## Instructions to follow
What should you transcribe? Every line from the top of the records below through the line with "The image size is (1423, 840).", exactly, and no pictures.

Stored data

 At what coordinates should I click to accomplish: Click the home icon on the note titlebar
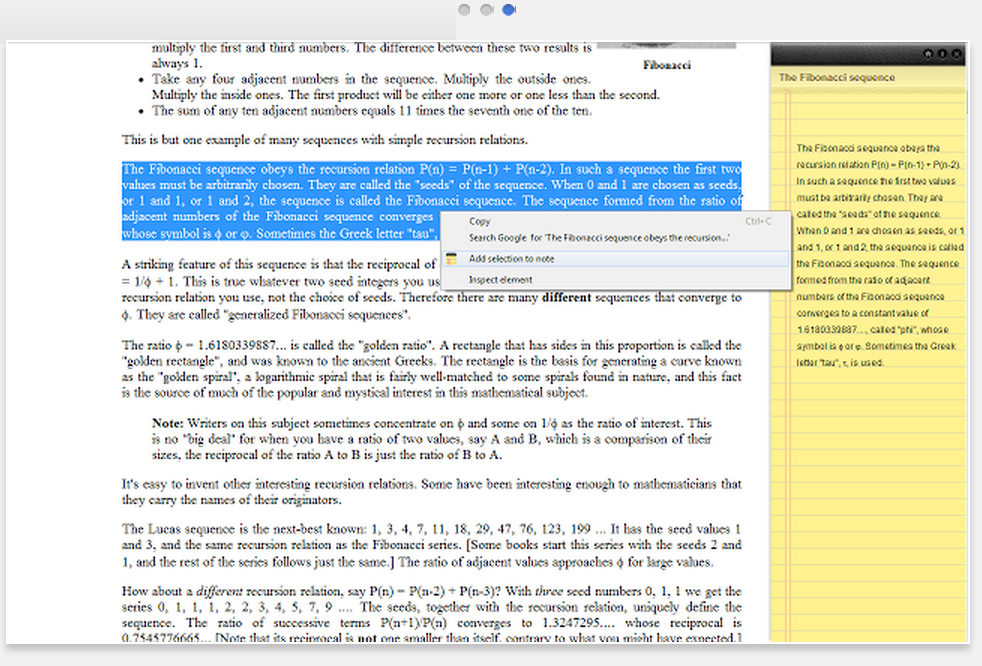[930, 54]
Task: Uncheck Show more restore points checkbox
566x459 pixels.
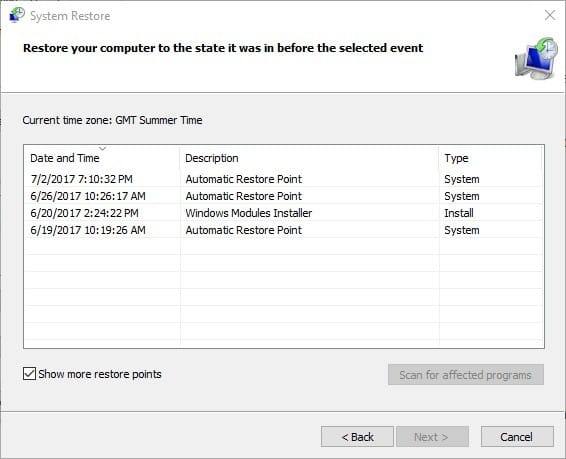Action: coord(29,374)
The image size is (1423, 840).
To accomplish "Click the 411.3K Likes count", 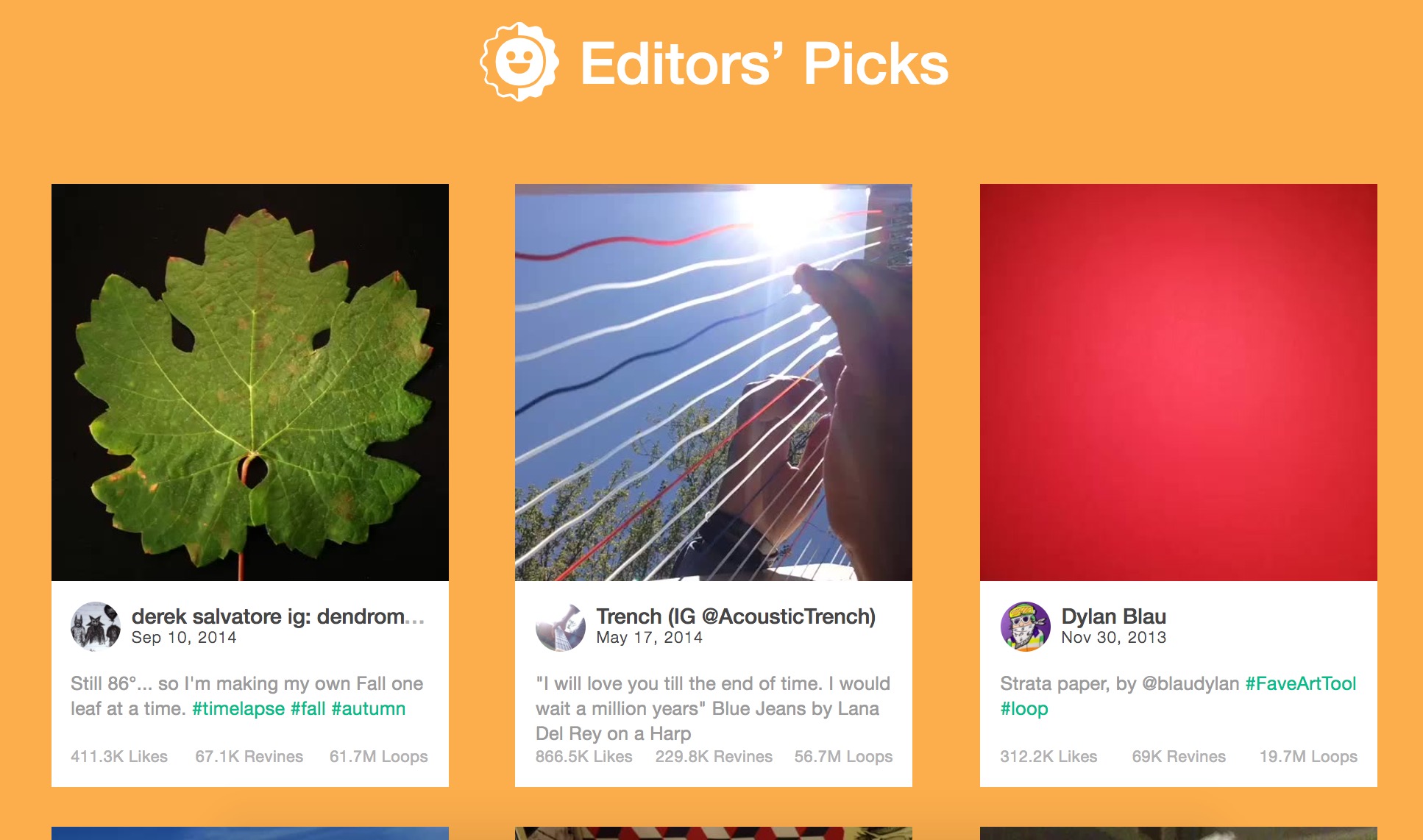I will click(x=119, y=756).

## Exercise result
 At what coordinates should I click to accomplish: Click the home icon on the note titlebar
[930, 54]
Task: Uncheck Show more restore points checkbox
566x459 pixels.
Action: coord(29,374)
The image size is (1423, 840).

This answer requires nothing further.